How do you start to understand phages better?
Ry and his team at Texas A&M are experts in phage lysis systems, and our team at IGI: Adam Arkin Lab at UC Berkeley, my lab and Adam Deutschbauer lab at LBNL brought our expertise in microbial genetics, phage expertise and high-throughput genomics technologies. In this paper, we worked together on a screen to identify which part of the bacteria the phages were targeting. For this work, we chose a collection of single gene lysis regions from diverse single-stranded RNA phages. We discovered potential targets for all of these lysis proteins. We followed up with one specific protein from Pseudomonas aeruginosa phage that targets a specific essential step in peptidoglycan or cell wall biosynthesis pathway important for bacterial survival. We know from earlier work that this same step is also targeted by another single gene lysis protein present on phage that infects E. coli. These both lysis proteins — their genetic sequences and protein structure are really different, but they target the same pathway for peptidoglycan or cell wall biosynthesis. So that’s really interesting! It’s an example of convergent evolution where single gene lysis proteins present on different phages targeting the same pathway to initiate lysis of the target bacteria. We think that we will see more such examples as we follow up with more such phage encoded single gene lysis proteins.

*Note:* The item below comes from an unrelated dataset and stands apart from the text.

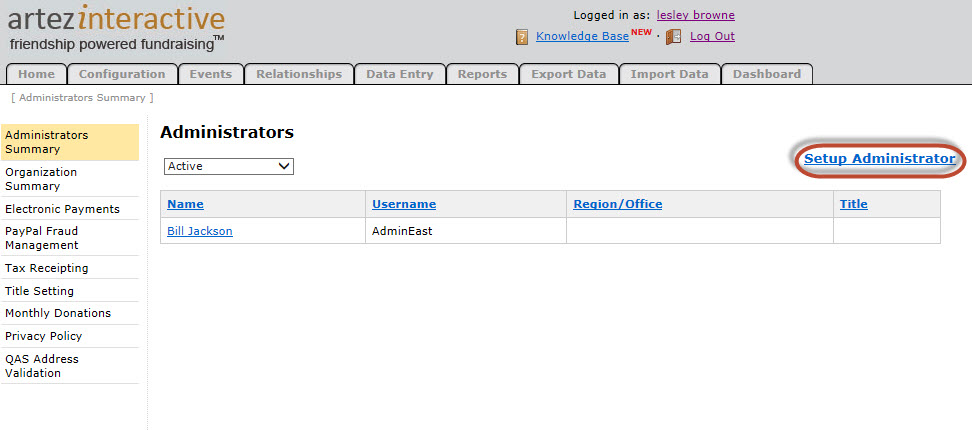972x430 pixels.
Task: Sort administrators by Name column
Action: [x=185, y=204]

To go into it in more detail, this was a barcoded suppressor screen. We used genomic libraries where fragments of bacterial genomes have a genetic “barcode” added for quick and easy identification. These fragments were added to E.coli bacteria. So inside each bacterium, there are extra copies of whatever genes are on the fragment. Then, we expressed a single lysis protein in the cells — so, this is a phage protein that is toxic to the bacterial cells. And we see which bacterial cells survive.
The difference between ones that survive and ones that don’t is what genes are on the barcoded fragment. If extra copies of a gene help a bacterial cell survive longer, it’s a clue that that protein is involved in the lysis process. Once we identify which cells are survivors, we use the barcode to quickly identify what genomic fragment they had. And then we follow up some of these genetic screen results with additional experiments to validate the hits. You can read all the details in the paper!
Is there anything else you’d like to share?
We are really excited about the potential of this approach to study more phage genes. We can also extend this same screen to study small bacterial genes of unknown function known as “toxic genes” and uncover their molecular mechanisms.
This is an IGI-funded project, so I’m really thankful for IGI’s funding support. Ben Adler, currently transitioned to a postdoc position at Doudna lab, led this project during his Ph.D. thesis.
I am really thankful to our friends at Texas A&M for their collaboration, as well as DOE ENIGMA-SFA for funding the initial part of the project.
I have managed to get funding from the Berkeley Lab’s Laboratory Directed Research and Development (LDRD) program to continue working on ssRNA phages and all of their mysteries. For this I am partnering with Simon Roux of DOE Joint Genome Institute to look at all aspects of biology and engineering of non-model non-dsDNA phages.